I think, especially in the New york area. I thought everyone used the word schmuck, for an obnoxious, twit. But, outside of this area, many have never heard it. Of course, I didn't know, until college, what the literal translation is :lol:.

BTW, I LOVE your signature! :rofl:

GarrAarghHrumph
02-13-2012, 03:16 PM
Also, in Scotland & Ireland, I was asked more than once if I was from Australia - and I'm from Seattle

People from the US tend to have broad vowels, which to some people from the UK and Ireland make us sound like we're from Australia. Even more so for me, because I am also non-rhotive, being from Boston.


Many, many years ago, I was on the phone with someone in New York and he said I had a midwestern accent (excuse me, a New Yorker saying *I* had an accent?). Anyway, I said Ohio's the only state that doesn't have ANY accent! ha ha ha

Ohio has a very strong accent to me, especially in and near Cleveland. It's very mid-western to my ear. Flat vowels, a bit nasal.
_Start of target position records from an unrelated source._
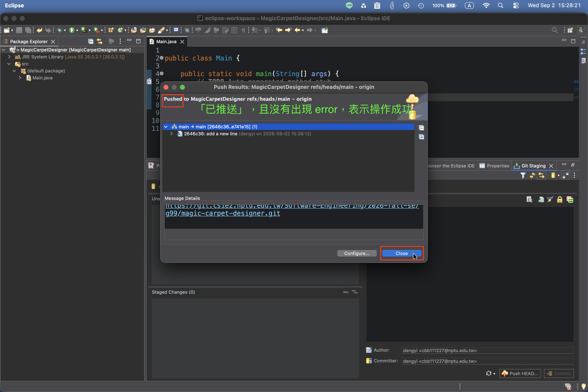Switch to the Properties tab
The height and width of the screenshot is (392, 588).
[494, 166]
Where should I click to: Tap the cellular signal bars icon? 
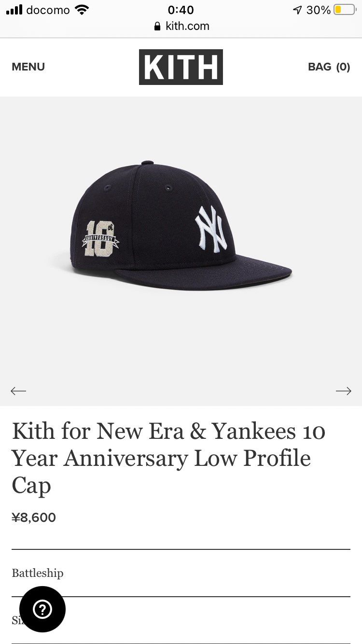(14, 10)
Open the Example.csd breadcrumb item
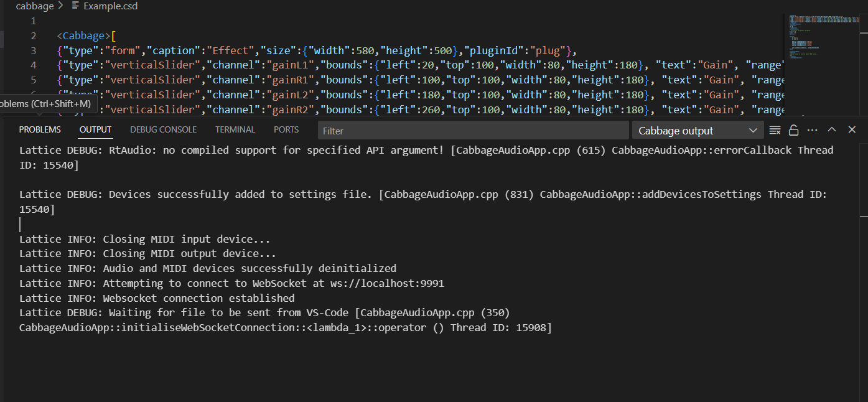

"Bubbler" is one of those words that I've known existed since I was an early teen, but I never heard anyone actually say until a couple of years ago. I nearly peed my pants with excitement the first time I heard someone (a Bostonian) say he was going to the "bubblah" for a drink.
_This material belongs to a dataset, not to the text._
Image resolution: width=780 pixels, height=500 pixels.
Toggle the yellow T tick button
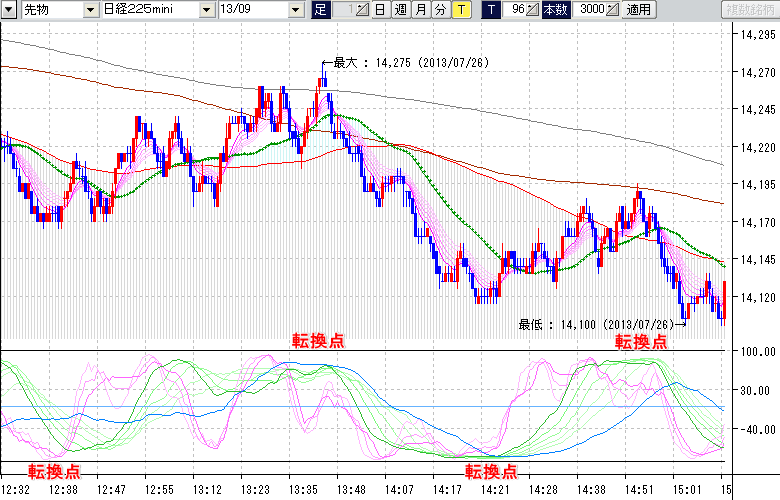click(x=460, y=10)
I will happily say bubblah for you next time we have a NYC get-together. :D

cruisin
02-13-2012, 03:22 PM
I will happily say bubblah for you next time we have a NYC get-together. :D

Now wait, isn't that a grandmother? (I know it's bubala, but I've heard it pronounced like bubblah ;))

triplelooped
02-13-2012, 03:27 PM
Bless your heart can have several meanings, with the true meaning being conveyed by tone of voice and facial expression. Bless your heart with the emphasis on the bless said in a condescending voice means basically you're a f****** idiot. One of my friends from New Jersey said that she would just say "you're a f****** idiot." My response: "So would we, just not in polite company." Always that Southern veneer of politeness :D

Bless your heart said with a very sincere facial expression and the emphasis more on the work heart is an expression of sympathy or of poor you.

Spinner
02-13-2012, 04:18 PM
Spinner, you know I was just kidding, right?

:fragile:

znachki
02-13-2012, 05:00 PM
Originally Posted by znachki: Also, in Scotland & Ireland, I was asked more than once if I was from Australia - and I'm from Seattle


People from the US tend to have broad vowels, which to some people from the UK and Ireland make us sound like we're from Australia. Even more so for me, because I am also non-rhotive, being from Boston.

When it happened, it struck me as funny, since so many Americans can't differentiate the various accents in rest of the English speaking world. But I'd never thought about it working in reverse.